Convert every line of the rows below into a Markdown table with two columns, Number and Text, numbering the lines in order. Skip blank lines and leave the pictures out.
====
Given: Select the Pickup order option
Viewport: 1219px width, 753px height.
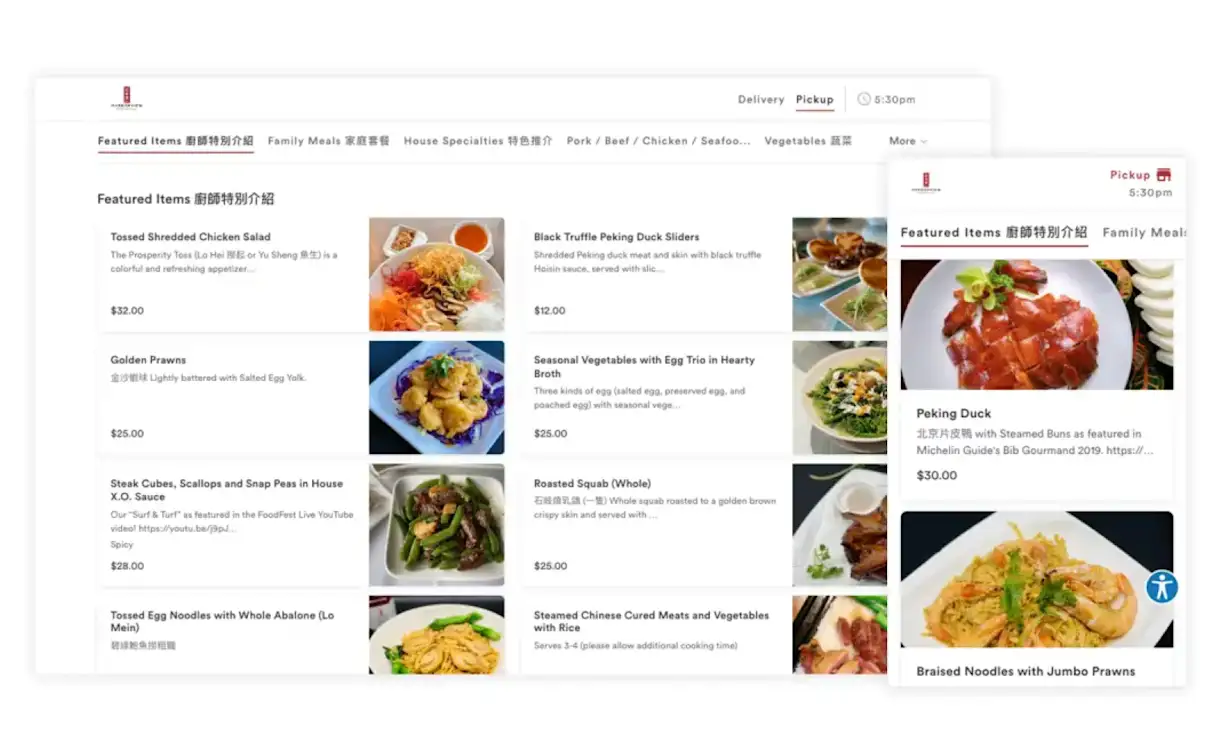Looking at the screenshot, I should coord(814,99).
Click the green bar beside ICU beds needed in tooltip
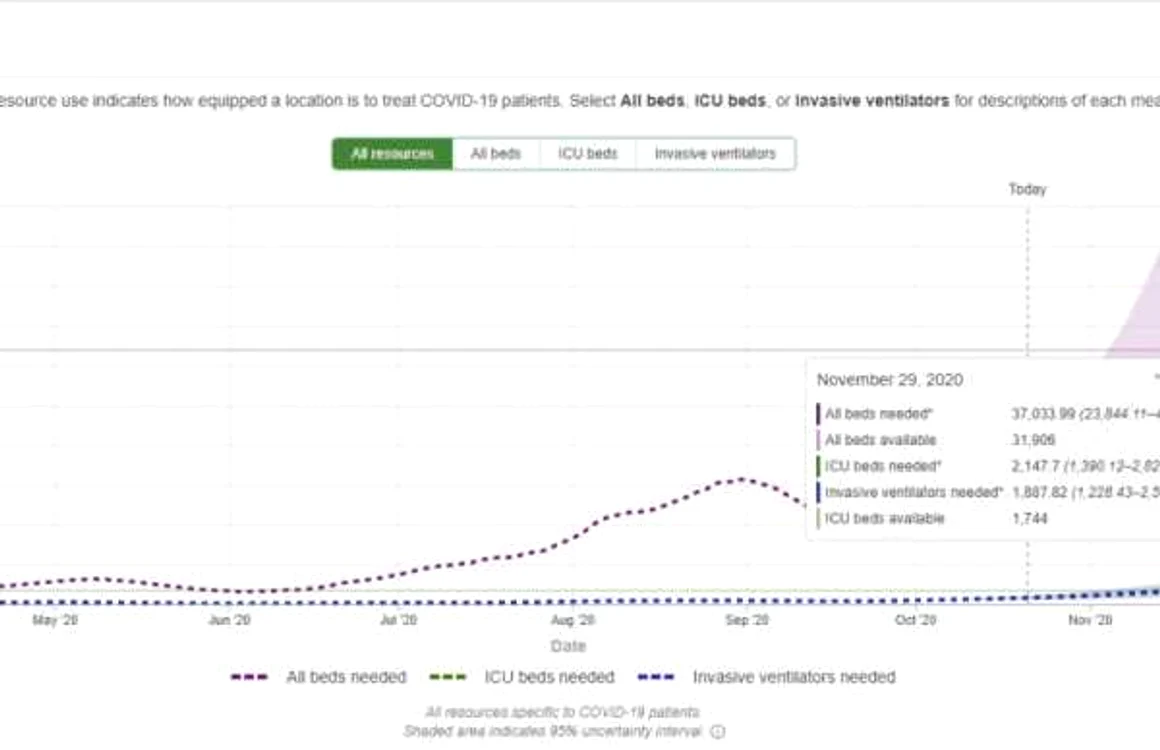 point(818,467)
====
● **SOLVED EXERCISE**
| Number | Text |
|---|---|
| 1 | Given: Select the Pickup order option |
| 2 | Viewport: 1219px width, 753px height. |
| 3 | Looking at the screenshot, I should coord(814,99). |
| 4 | Click the green bar beside ICU beds needed in tooltip |
| 5 |  point(818,467) |